Une somme de 25 $ qui sera quadruplée en 2011 puis multipliée par huit en 2012 pour atteindre 200 $ peu importe le revenu annuel. Ainsi, que l’on gagne 150 000$ ou 20 000$, la « contribution » sera du même montant pour tout le monde. Seuls les plus démunis des démunis en seront exemptés. Quant aux entreprises, elles n’y sont pas assujetties.
Le gouvernement Charest pallie ainsi au manque à gagner entraîné par les baisses d’impôt de 2008 qui, on le sait, avaient profité davantage aux plus fortunés. On se souviendra d’ailleurs que, contrairement aux souhaits d’une majorité de la population, le gouvernement Charest avait choisi de transformer en baisse d’impôts, les 700 millions reçus en transferts du gouvernement fédéral pour financer nos services de santé et d’éducation. Trois ans plus tard, c’est aux contribuables aux revenus moins élevés qu’on demande de fournir le plus grand effort compte tenu de l’uniformité de la taxe peu importe le niveau de revenu.
Si l’iniquité de la mesure rend la pilule amère, celle-ci devient encore plus indigeste quand on réalise que les revenus nouveaux générés par cette taxe ne serviront aucunement à améliorer les services existants, encore moins à en créer de nouveaux. La « contribution » servira plutôt à éponger la hausse du coût des médicaments, facteur majeur de la hausse constante des coûts de la santé.
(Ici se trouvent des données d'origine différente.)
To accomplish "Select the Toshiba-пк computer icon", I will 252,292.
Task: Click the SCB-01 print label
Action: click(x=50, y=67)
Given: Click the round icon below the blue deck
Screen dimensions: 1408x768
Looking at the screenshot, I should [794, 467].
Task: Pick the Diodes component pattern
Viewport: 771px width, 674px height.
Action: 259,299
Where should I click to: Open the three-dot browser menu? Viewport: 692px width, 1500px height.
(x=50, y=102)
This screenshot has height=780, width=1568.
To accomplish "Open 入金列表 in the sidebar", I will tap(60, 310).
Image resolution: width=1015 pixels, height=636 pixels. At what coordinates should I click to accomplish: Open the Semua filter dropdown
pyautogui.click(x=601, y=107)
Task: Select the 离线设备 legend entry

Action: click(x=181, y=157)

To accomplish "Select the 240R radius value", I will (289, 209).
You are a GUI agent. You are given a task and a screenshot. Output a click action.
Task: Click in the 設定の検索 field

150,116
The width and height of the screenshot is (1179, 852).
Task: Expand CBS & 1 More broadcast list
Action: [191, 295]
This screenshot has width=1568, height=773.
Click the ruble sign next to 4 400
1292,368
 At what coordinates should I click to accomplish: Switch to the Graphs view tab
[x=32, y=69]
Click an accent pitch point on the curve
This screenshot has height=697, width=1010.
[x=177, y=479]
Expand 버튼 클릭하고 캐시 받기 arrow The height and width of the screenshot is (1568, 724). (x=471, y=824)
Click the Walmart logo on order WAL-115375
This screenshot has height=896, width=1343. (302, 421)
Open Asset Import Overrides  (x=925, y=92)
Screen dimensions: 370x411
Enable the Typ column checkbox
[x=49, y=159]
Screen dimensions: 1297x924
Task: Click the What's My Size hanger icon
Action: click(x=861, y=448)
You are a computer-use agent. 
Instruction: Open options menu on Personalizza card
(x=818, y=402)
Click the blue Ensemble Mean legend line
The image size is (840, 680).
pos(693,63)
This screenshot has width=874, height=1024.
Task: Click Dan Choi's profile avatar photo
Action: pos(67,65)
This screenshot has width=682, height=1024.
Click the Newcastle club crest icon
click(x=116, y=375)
Québec dépense par habitant 10% de moins en santé que la moyenne des provinces canadiennes (4890$ contre 5452$ en 2009) mais la portion de ces dépenses consacrée aux médicaments dépasse, elle, de 20% la moyenne canadienne (20.5% contre 16.4%). Et les médicaments constituent le poste des dépenses de santé qui a connu la plus forte augmentation depuis 25 ans, passant de 10 à 20% des dépenses de santé au Canada.
Le poids plus grand des médicaments dans les dépenses de santé du Québec s’explique en grande partie par les avantages compétitifs consentis aux pharmaceutiques. Ainsi, le gouvernement du Québec autorise le remboursement par le Régime général d’assurance médicaments du Québec d’un médicament innovateur pendant 15 ans après son inscription sur la liste des médicaments remboursés. Et ce, même si le brevet du médicament est échu et qu’il existe une copie générique moins chère.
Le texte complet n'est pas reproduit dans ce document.